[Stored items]
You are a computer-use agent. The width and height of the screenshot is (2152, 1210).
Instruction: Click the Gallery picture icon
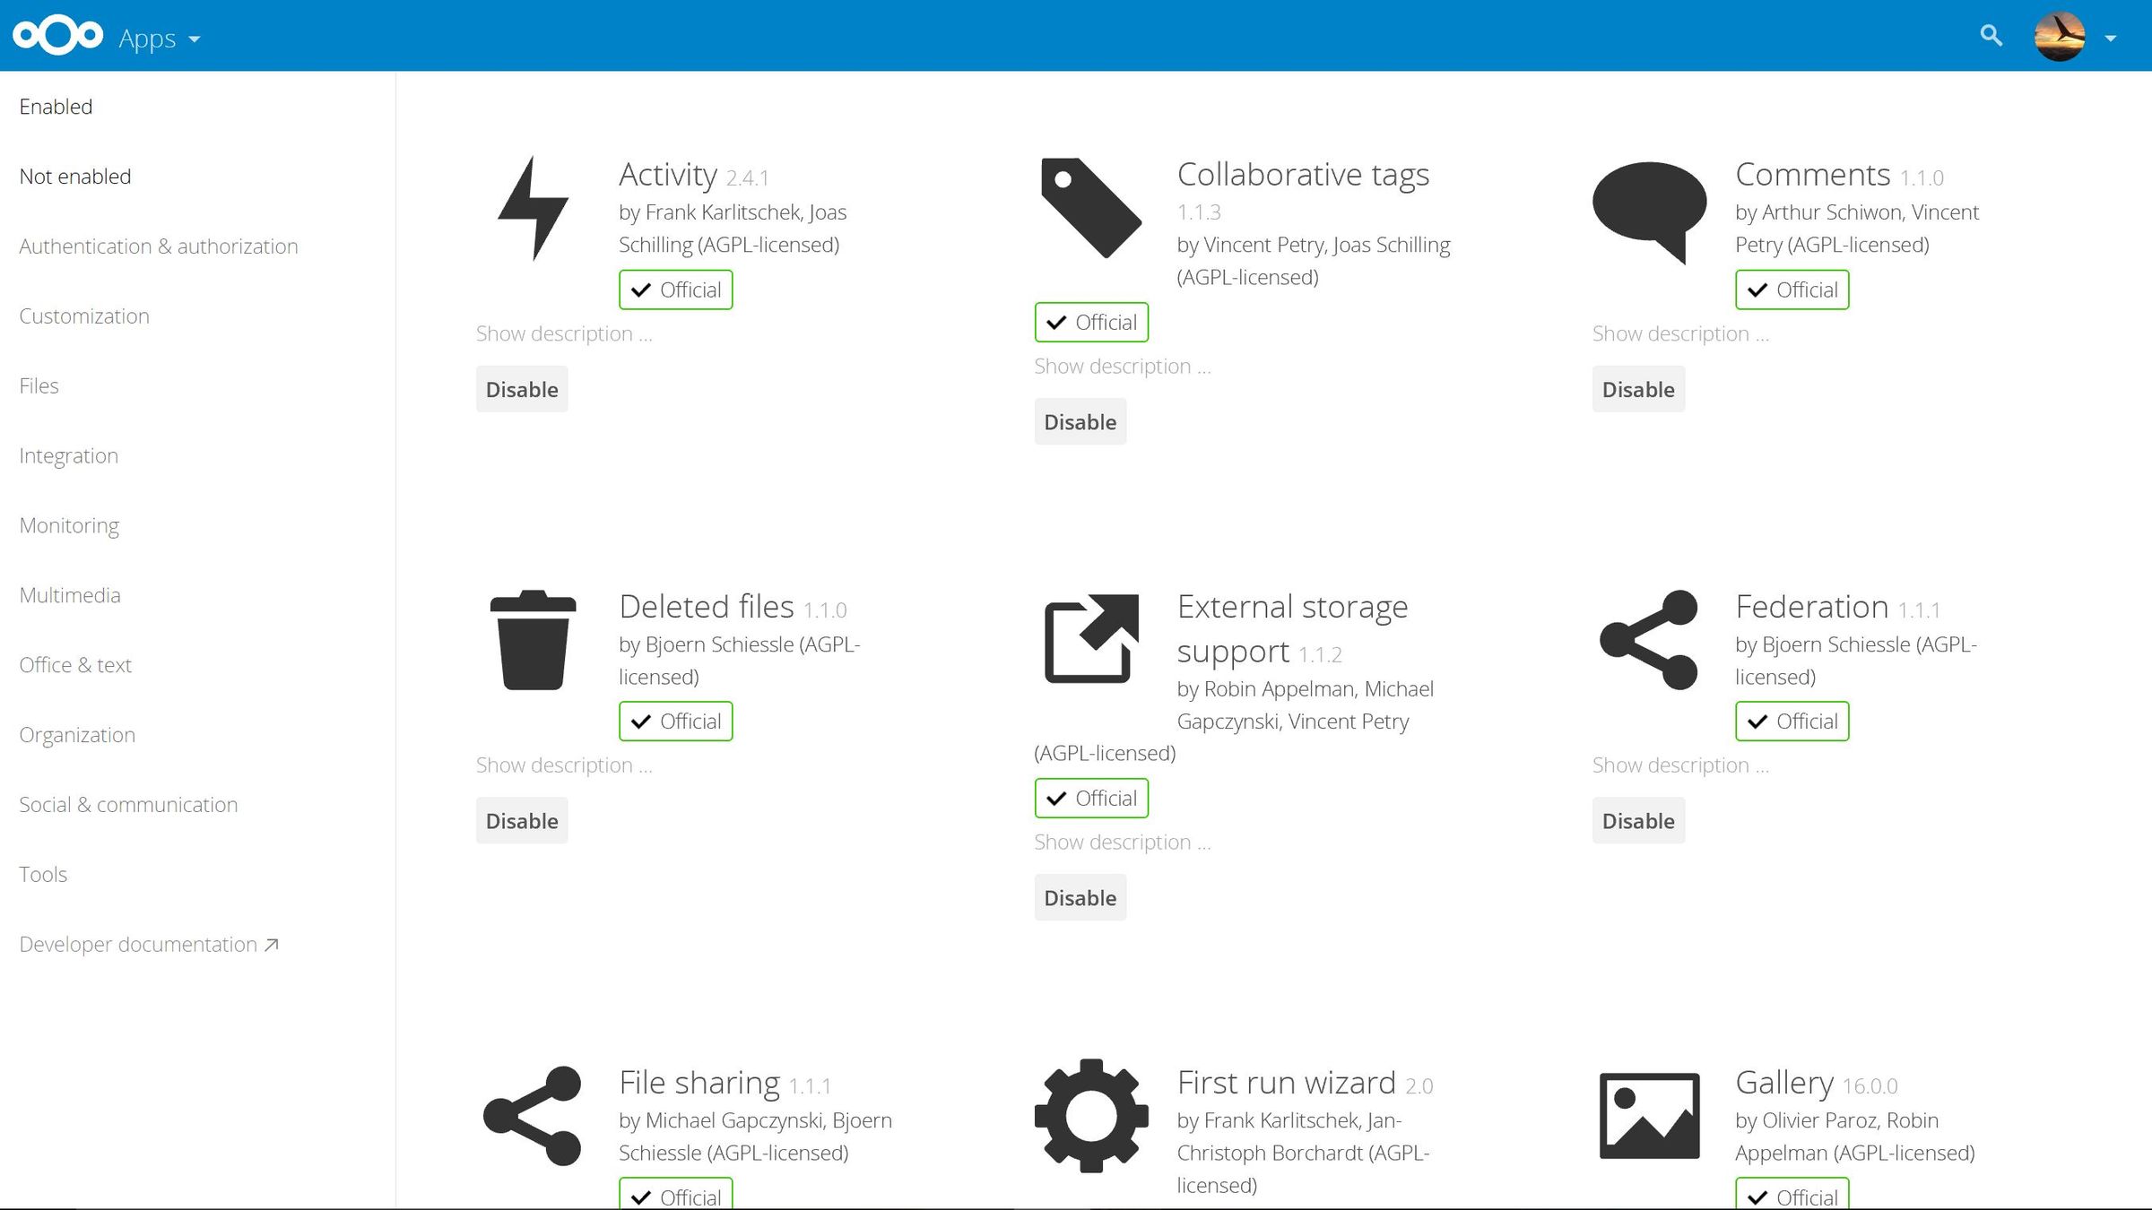(1648, 1115)
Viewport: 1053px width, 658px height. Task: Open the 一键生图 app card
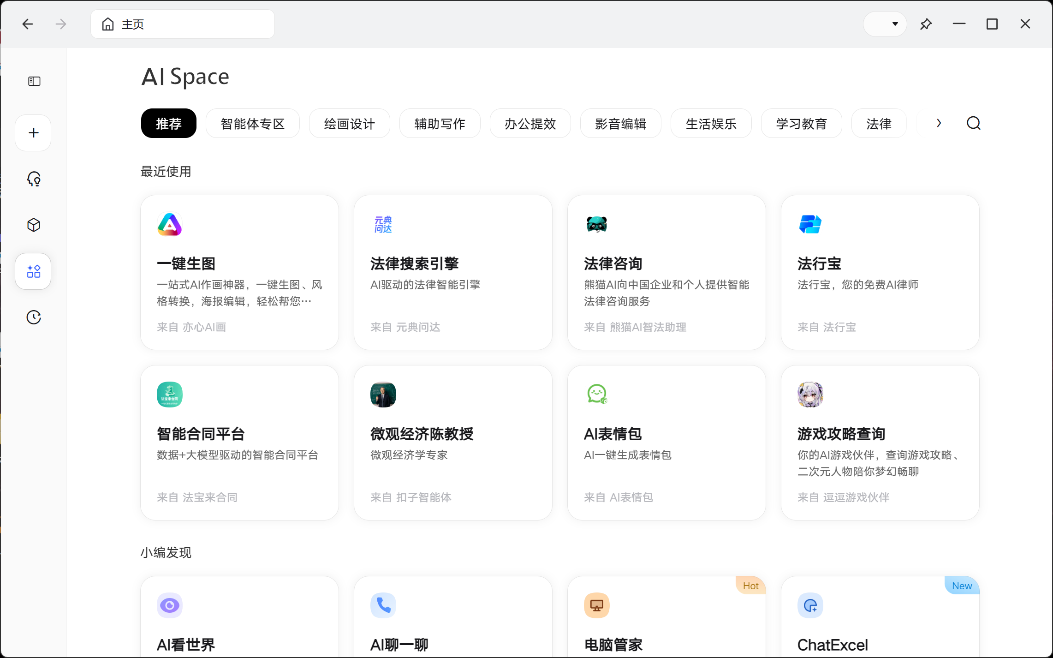(x=239, y=272)
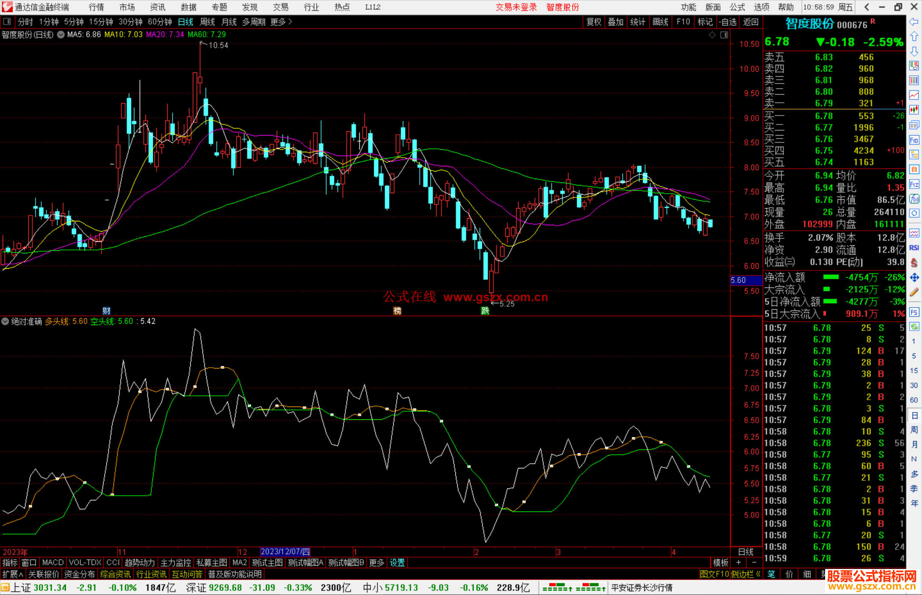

WORK REQUEST: From the first line to the last, return the records exactly and leave the pictures behind.

WRITTEN RESPONSE:
You are a computer-use agent. The width and height of the screenshot is (2152, 1210).
Instruction: Click the Gallery picture icon
(1648, 1115)
Viewport: 1053px width, 658px height. Task: Open the 一键生图 app card
(x=239, y=272)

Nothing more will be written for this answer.